Одна из самых известных и рискованных историй той поездки произошла в ресторане... Микоян, Кастро со свитой ужинали в знаменитом гаванском «Эль-Мороче». Внезапно к Микояну подошёл официант и протянул ему коктейль «Дайкири»:
— Сеньор, от имени одного джентльмена.
Это был классический шпионский трюк. Микоян, подозревая, что напиток может быть отравлен, вежливо улыбнулся, поблагодарил, но — отставил бокал в сторону. Он не притронулся к угощению. Позже выяснилось, что «джентльменом» был, скорее всего, агент ЦРУ. Сей курьёзный случай лишний раз показал, в какой опасной обстановке проходили переговоры.
А вот история совсем не рискованная. О встрече Микояна с Хемингуэем у него «на даче» в предместье Гаваны, по воспоминаниям вышеупомянутого переводчика (и понятно, разведчика) с «кубинского испанского» — Н. Леонова. Микоян подарил писателю модель советского спутника и несколько бутылок русской водки. После чего дядя Хэм тут же решил откупорить и малость разговеться, но… не получалось без штопора. Журналист Генрих Боровик, переводивший, в свою очередь, с английского, взял водку и мгновенно открыл её сильным ударом ладонью снизу, по донышку: «Теперь я понял, как СССР запустил свой спутник», — пошутил Хемингуэй. На книжной полке Н. Леонов заметил книги Романа Кармена и Константина Симонова… [Понятно, что Микоян виделся и с Че Геварой, но это уже другая история…]

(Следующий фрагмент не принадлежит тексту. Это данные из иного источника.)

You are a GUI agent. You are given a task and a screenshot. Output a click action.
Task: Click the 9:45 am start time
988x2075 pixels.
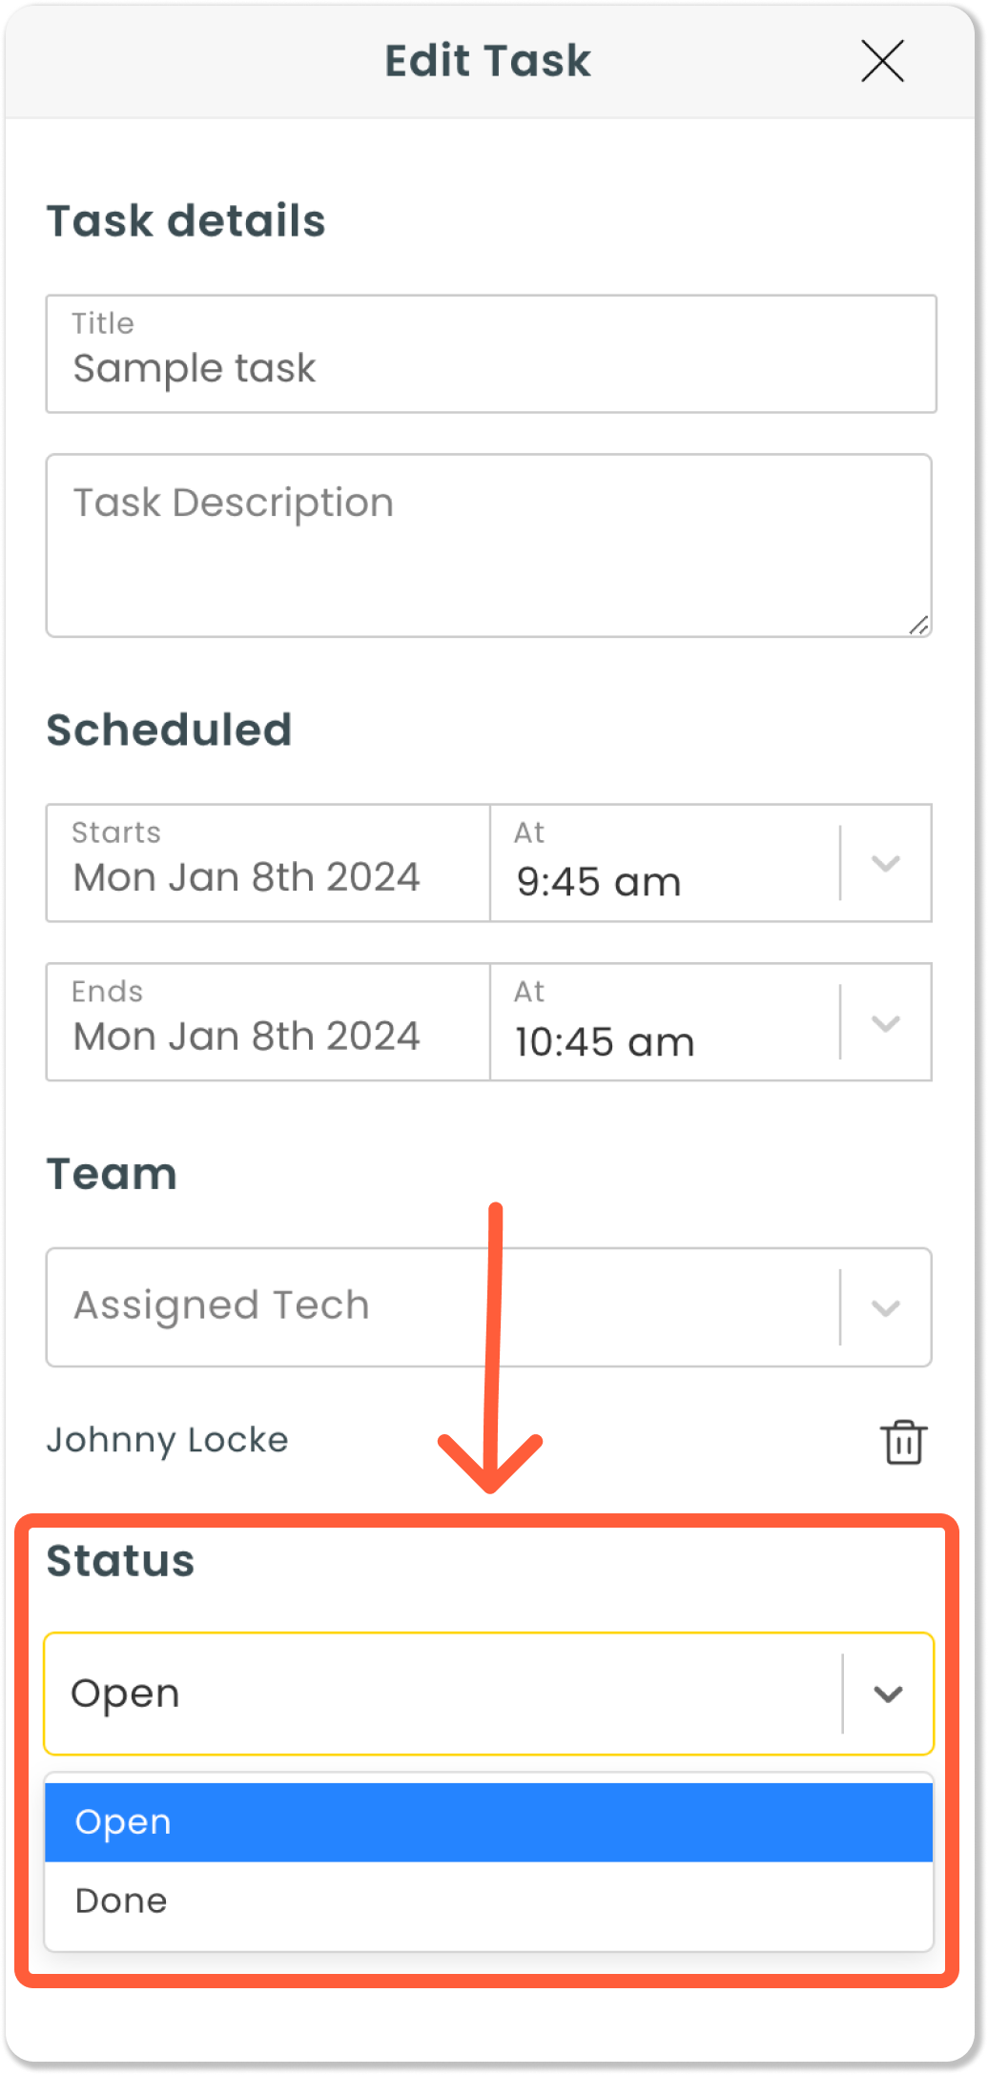pos(597,882)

Вообще, как уже говорилось, Микоян был мастером неформального общения. Он, в свою очередь, посетил кубинскую сельскохозяйственную выставку, где местные крестьяне подарили ему огромную связку бананов. Вице-премьер с улыбкой взвалил её на плечо, чем привёл в восторг фотографов. Этот кадр обошёл все газеты и стал символом «народной» дипломатии. Но был и другой, более важный эпизод. На одном из приёмов Микояну предложили сигару. Он, как завзятый курильщик, взял её, но вместо того чтобы просто закурить, внимательно осмотрел, понюхал, покрутил в пальцах, — словно восхищаясь произведением искусства, — и только потом поджёг. Это была демонстрация уважения к национальному продукту и культуре Кубы. Такой жест не остался незамеченным.

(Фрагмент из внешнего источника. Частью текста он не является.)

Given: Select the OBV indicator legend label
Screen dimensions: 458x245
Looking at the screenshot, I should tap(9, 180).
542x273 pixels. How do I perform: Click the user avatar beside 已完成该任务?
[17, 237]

Американское ТВ показывает:
По итогу поездка Микояна, продлившаяся 10 дней, увенчалась полным успехом. Несмотря на давление США, он смог:
Договориться о возобновлении дипотношений между СССР и Кубой, прерванных ещё при Батисте. [До победы Кубинской революции в 1959 г. официальные отношения между СССР и Кубой были практически разорванными с 1952.]
Заложить основу для экономической помощи: СССР согласился закупать кубинский сахар, — что было спасительным жестом для кубинской экономики, — и поставлять нефть.

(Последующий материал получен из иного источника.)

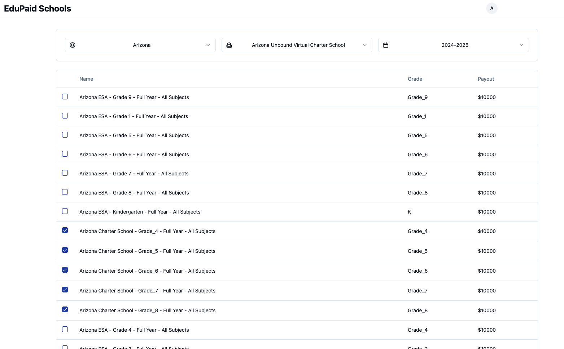564x349 pixels.
Task: Tick the Arizona ESA Kindergarten checkbox
Action: pos(65,211)
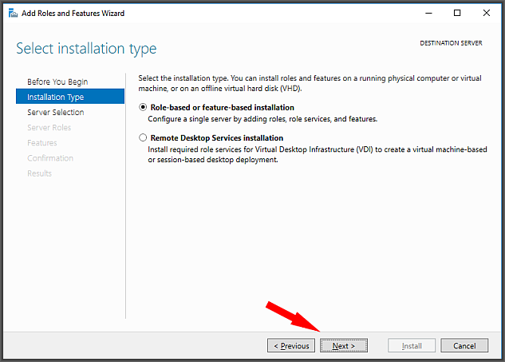Go to Before You Begin step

Установить личное доверие с Фиделем Кастро. Именно после визита Микояна Кастро окончательно убедился, что СССР может быть чрезвычайно надёжным партнёром.
Поездка стала точкой невозврата. Всего через год, в 1961 году, Фидель Кастро объявит о социалистическом характере кубинской революции, а в 1962 г. мир будет стоять на пороге ядерной войны из-за Карибского кризиса... Началось же всё именно с той рискованной, полной драматизма и тонкой дипломатии миссии Анастаса Микояна — человека, который зажёг первую сигару дружбы между Москвой и Гаваной.
«Сахарная война»
В ответ на национализацию Конгресс США уполномочил президента отменить обязательные квоты на закупку кубинского сахара — основу экономики острова. Эйзенхауэр воспользовался этим правом в июле 1960 г., нанеся сокрушительный удар по бюджету Гаваны. СССР немедленно ответил, заявив, что купит весь сахар, от которого откажутся США. Суть и механизм указа об эмбарго от 19 октября 1960 г., подписанный Эйзенхауэром, был не полной блокадой, а целенаправленным эмбарго на экспорт. Его логика была следующей: запрещался экспорт всех товаров из США на Кубу. В виде исключения оставался доступ кубинцам к некоторым продуктам питания и медикаментам. Эти исключения были не гуманитарным жестом, а наоборот — прагматичным расчётом.
Они позволяли Вашингтону избежать обвинений в гуманитарной катастрофе и — потенциально поддерживали «лучик надежды» с населением Кубы, как бы отделяя его от правительства. Америка хотела не просто наказать Кубу, а задушить экономику. Запрет на экспорт промышленных товаров, запчастей для американского оборудования, машин и топлива должен был парализовать промышленность и транспорт на острове, спровоцировав коллапс, который свергнет режим Кастро. Но… Последствия были недооценены, что вызвало лишь усиление эскалации. Расчёт Эйзенхауэра был основан на предположении, что без американских товаров и рынка сбыта сахара кубинская экономика рухнет. Однако сия программа не учла несколько факторов:
Это и незамедлительная готовность СССР к щедрой помощи: не просто компенсировать, а превзойти американскую, видя в Кубе стратегический плацдарм.
Консолидирующий эффект: внешняя угроза сплотила население вокруг Кастро. Эмбарго было представлено как акт «империалистической агрессии», оправдывающий всё более жёсткие меры внутри страны.
Эффект домино: частичное эмбарго (не всеобъемлющее, с исключениями) не сработало, приведя к дальнейшей эскалации. Всего через несколько месяцев, 3 января 1961 года, США разорвали дипломатические отношения с Кубой. А 3 февраля 1962 года президент Джон Ф. Кеннеди, действуя на основе полномочий, данных Эйзенхауэром, подписал указ о введении полного торгового эмбарго, которое действует в модифицированной форме до сих пор.
Таким образом, эмбарго от 19 октября 1960 года стало не финальным актом, а решающим первым шагом в самой длительной экономической войне современной истории. То был момент, когда дипломатия окончательно уступила место силовому давлению, а Куба и США вступили в шестидесятилетнюю эпоху взаимной враждебности, последствия которой ощущаются до сих пор.